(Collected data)
• • •

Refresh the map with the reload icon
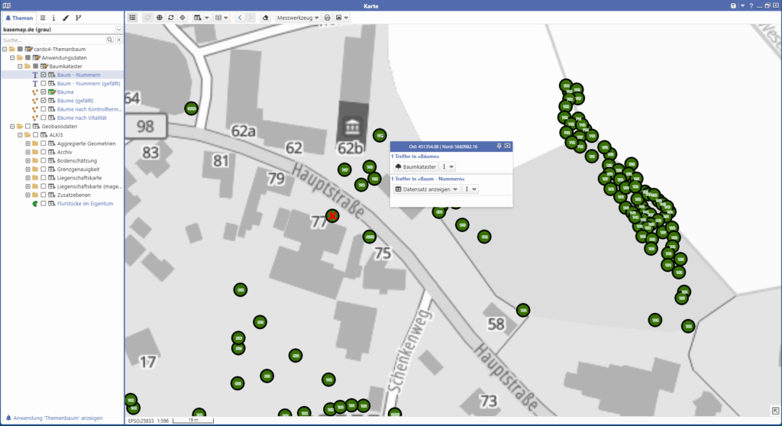 pyautogui.click(x=170, y=17)

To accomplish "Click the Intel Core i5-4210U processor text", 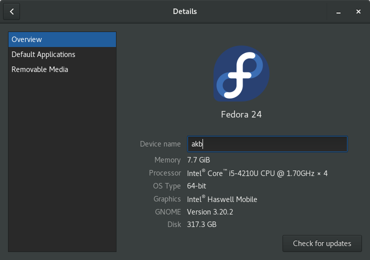I will pos(257,173).
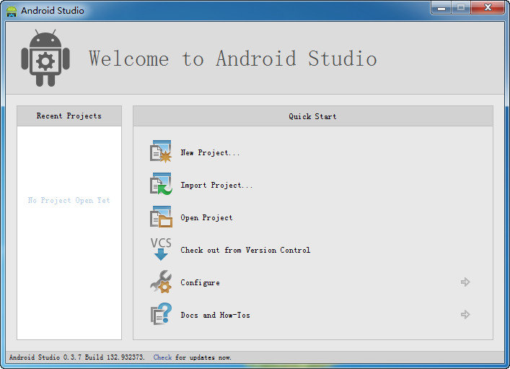Click the Android robot logo in the header
Screen dimensions: 510x369
(45, 60)
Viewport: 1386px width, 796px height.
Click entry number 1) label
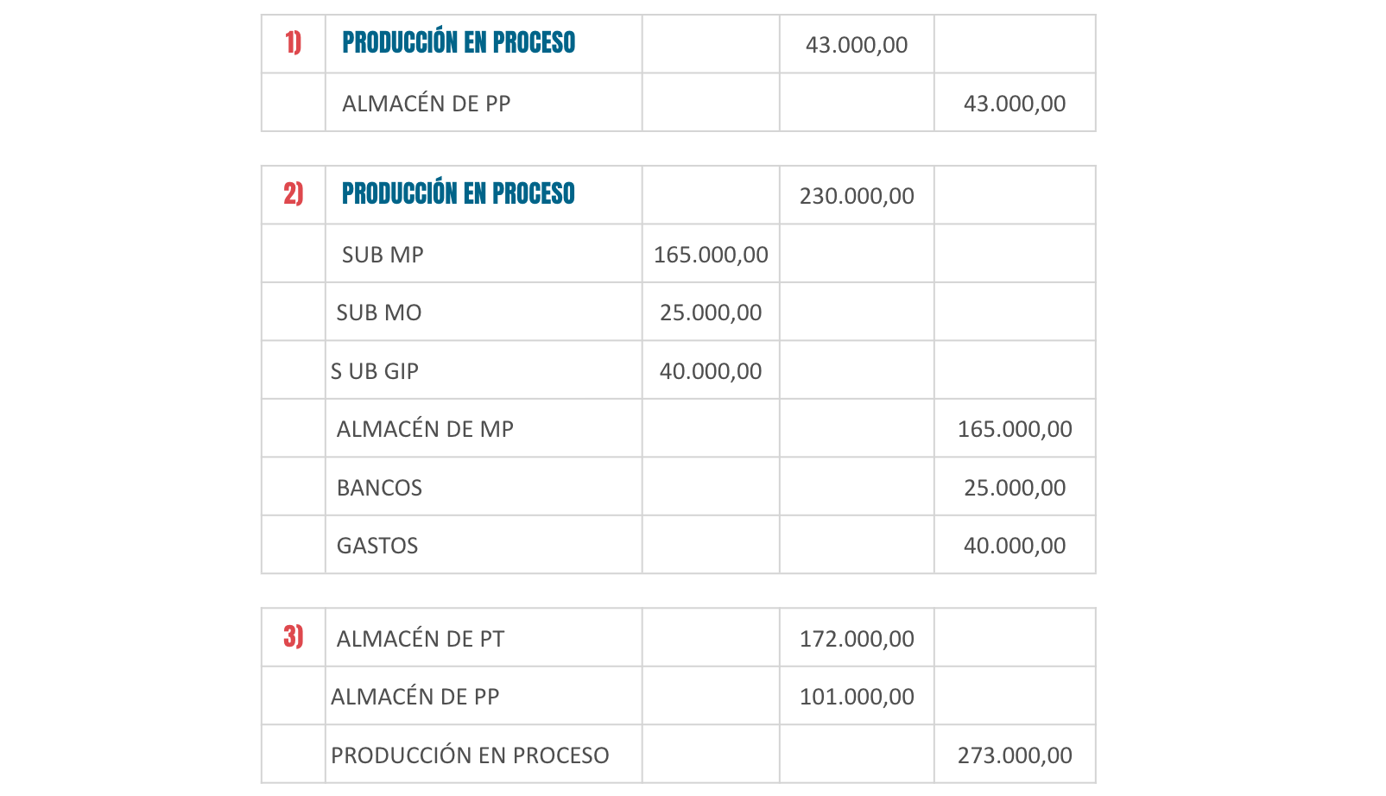coord(294,42)
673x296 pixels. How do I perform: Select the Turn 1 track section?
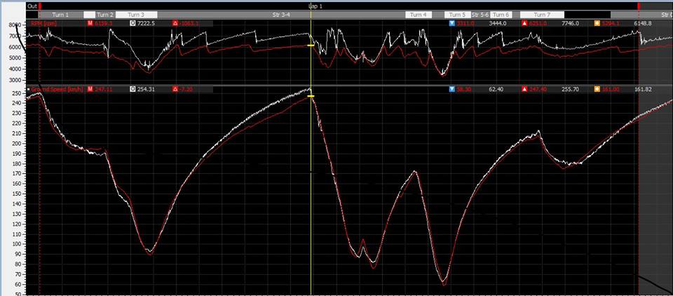pos(61,14)
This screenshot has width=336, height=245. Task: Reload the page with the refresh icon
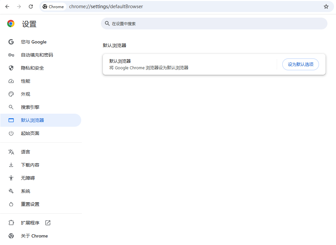[x=31, y=7]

• • •

(What to produce):
In the records above, locate the line with "This screenshot has"; output it and each line after it through the last one, exactly, omitting pictures.

(Result of this task):
This screenshot has width=336, height=245. Task: Reload the page with the refresh icon
[x=31, y=7]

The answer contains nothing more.